◆ **What this task involves**
The lines to copy are those in the listing that hold the word "agent".

[[ Supplied data open ]]

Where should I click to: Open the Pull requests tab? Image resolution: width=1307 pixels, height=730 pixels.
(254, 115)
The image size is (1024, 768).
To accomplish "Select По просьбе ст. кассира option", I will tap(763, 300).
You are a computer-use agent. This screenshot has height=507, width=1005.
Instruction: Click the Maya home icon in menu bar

[[ Supplied data closed ]]
[[ Supplied data open ]]

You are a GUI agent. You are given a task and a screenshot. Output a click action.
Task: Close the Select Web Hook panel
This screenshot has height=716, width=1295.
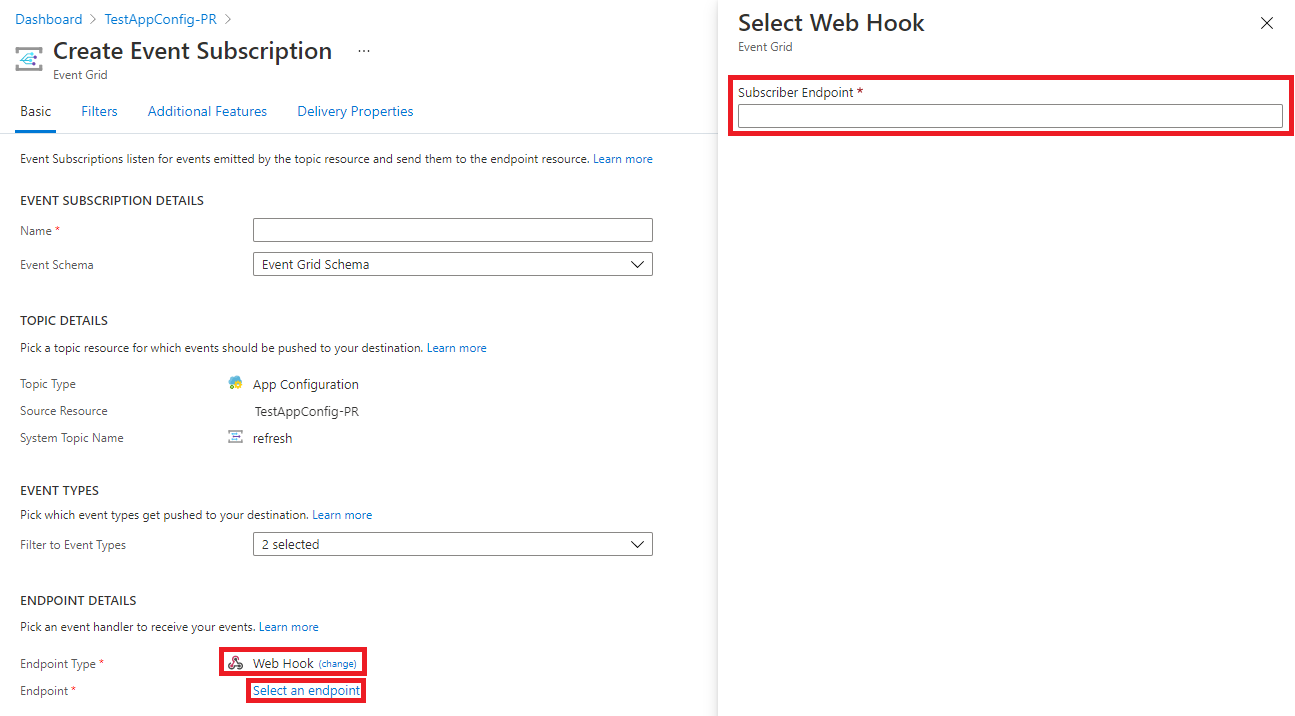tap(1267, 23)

[[ Supplied data closed ]]

◆ **Solution**
You are a computer-use agent. This screenshot has height=507, width=1005.
You are a GUI agent. You are given a task and a screenshot. Output a click action.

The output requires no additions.